## Input records
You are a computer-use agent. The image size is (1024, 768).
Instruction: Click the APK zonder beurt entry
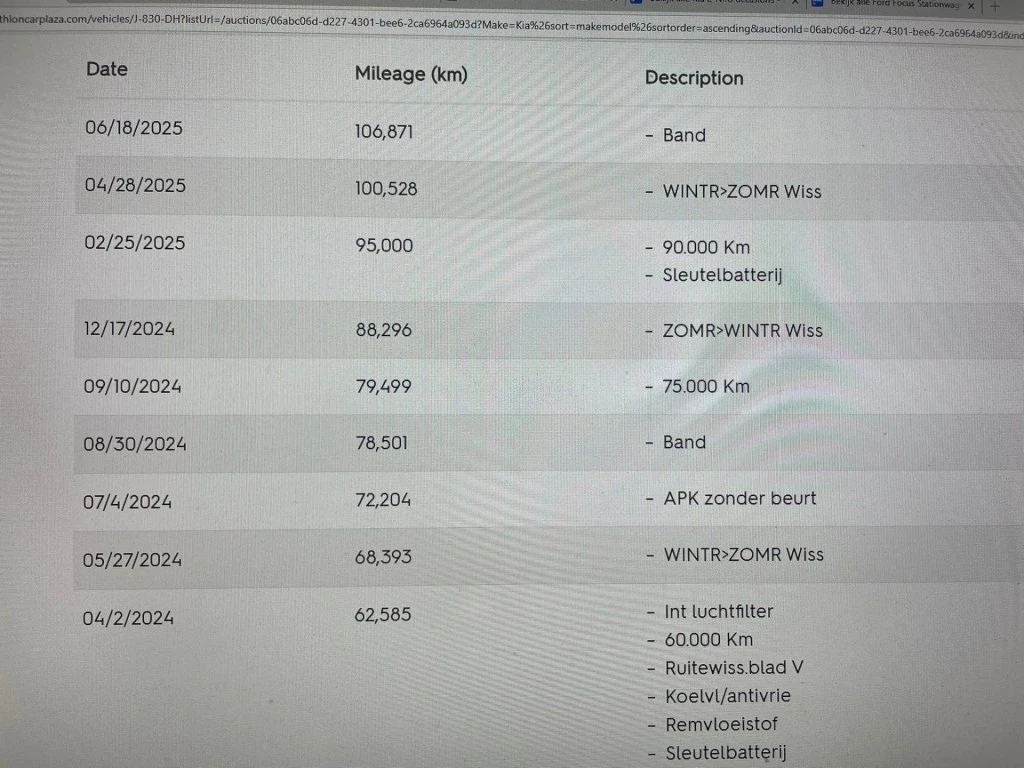740,498
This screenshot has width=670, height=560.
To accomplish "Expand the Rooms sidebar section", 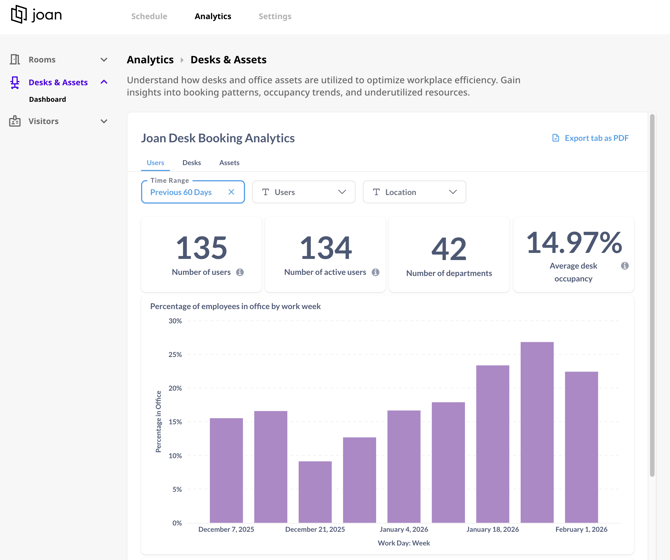I will (x=104, y=60).
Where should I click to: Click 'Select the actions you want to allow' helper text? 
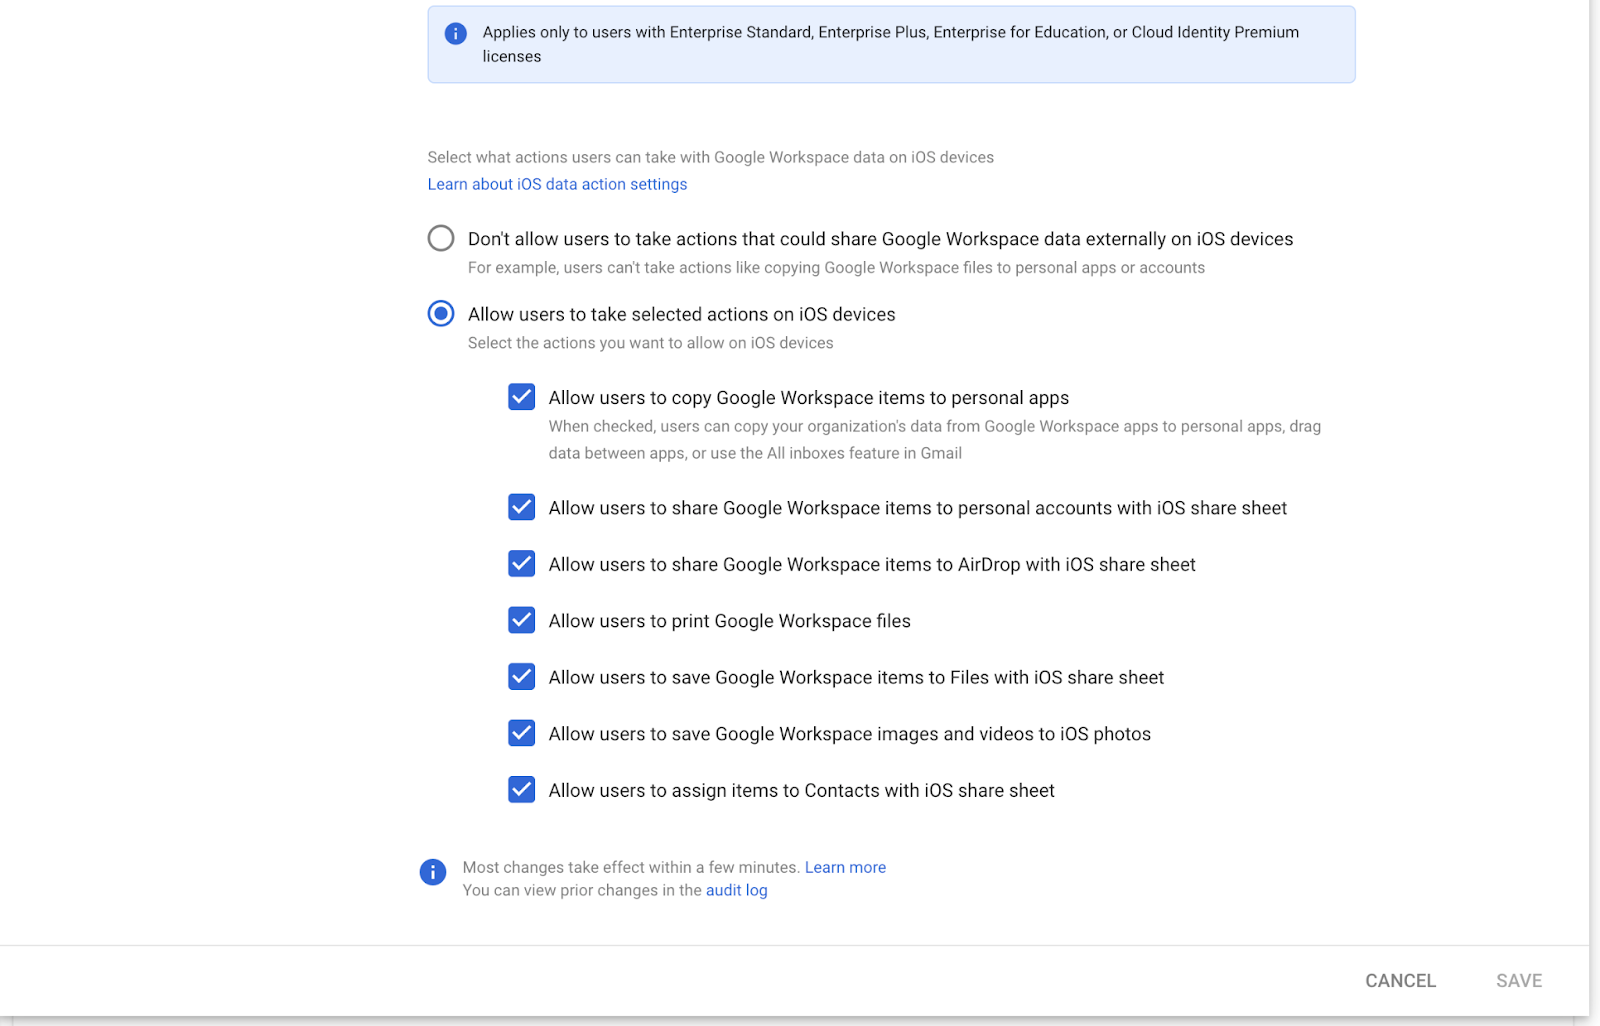coord(650,343)
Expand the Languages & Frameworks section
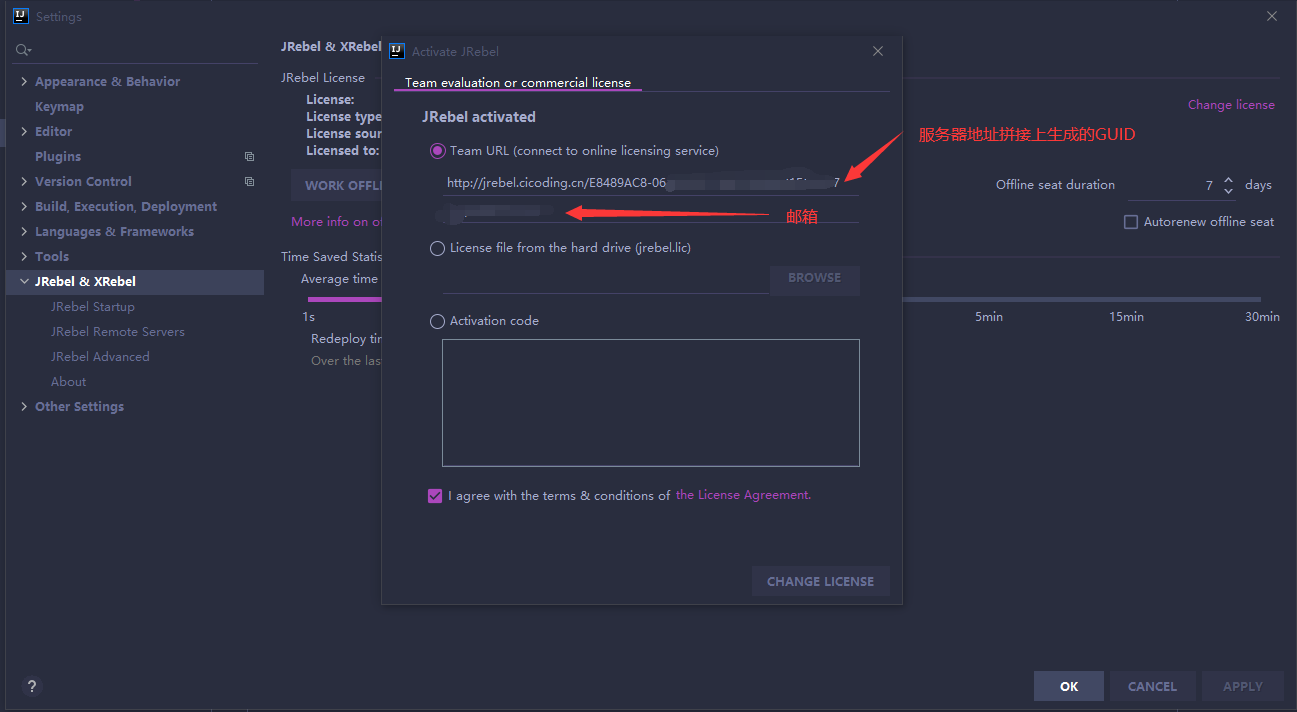1297x712 pixels. [24, 232]
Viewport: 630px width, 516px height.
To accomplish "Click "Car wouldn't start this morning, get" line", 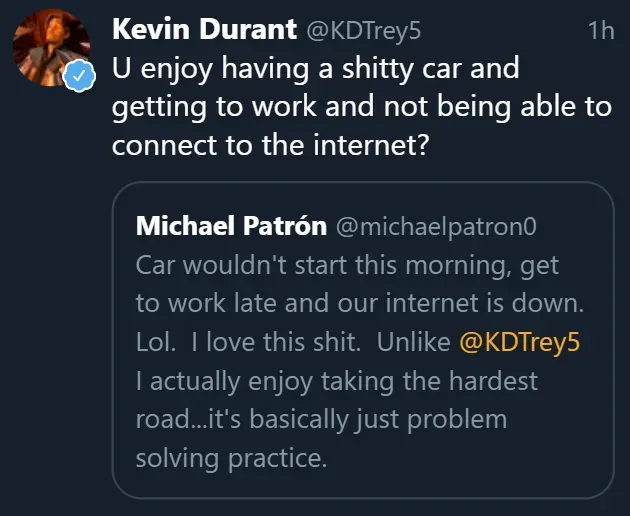I will pos(347,266).
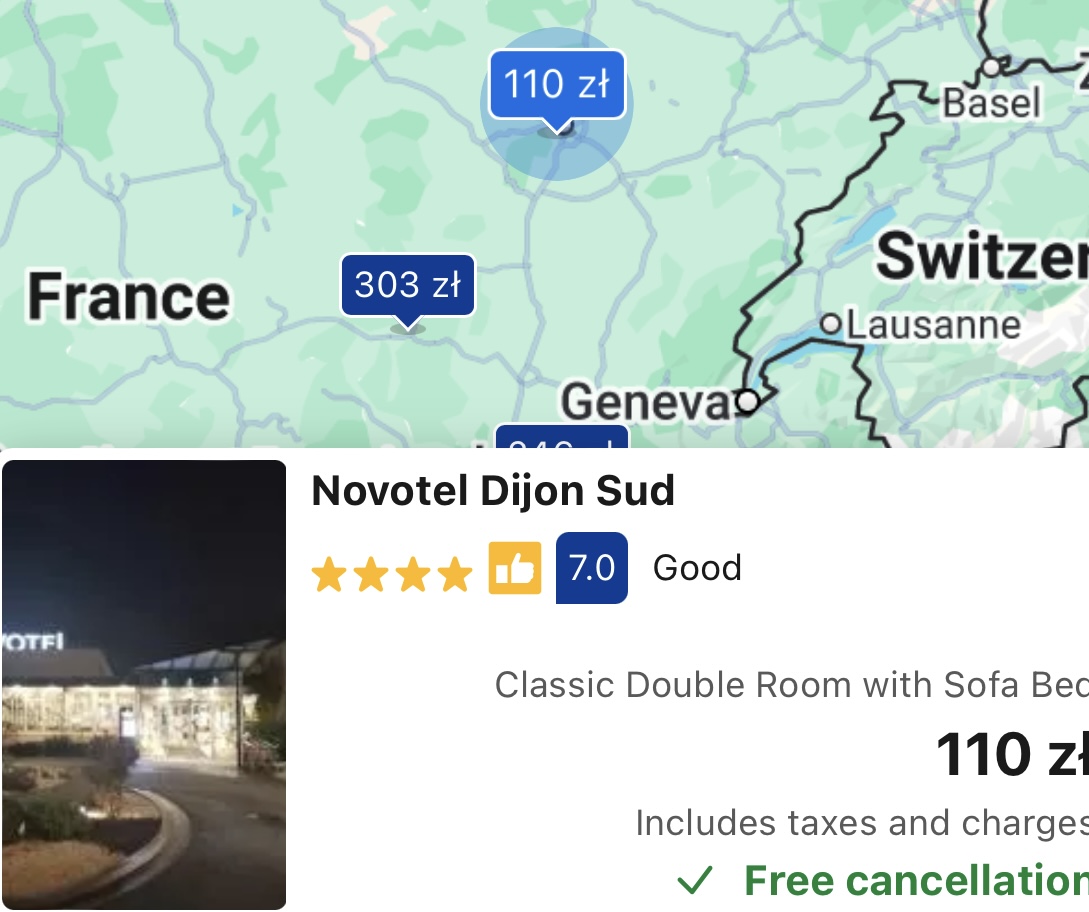Select the 303 zł map price marker

(408, 285)
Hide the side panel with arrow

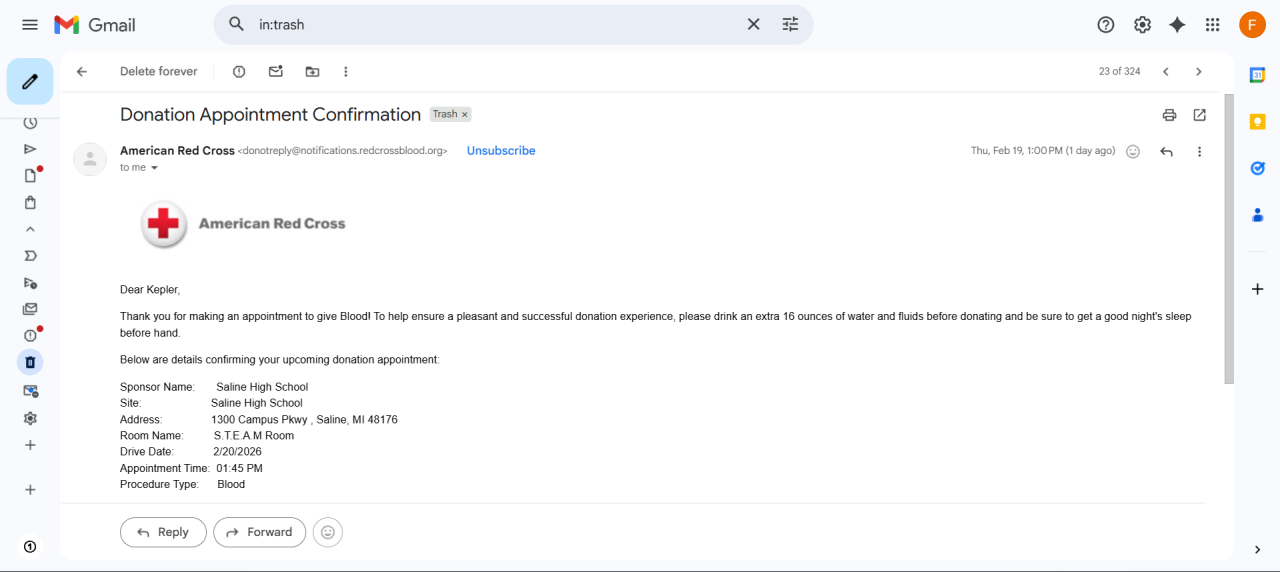[1258, 549]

## Problem to work on
Look through the records and count each line that holds "height". Write only the total.

## Answer to this exercise
2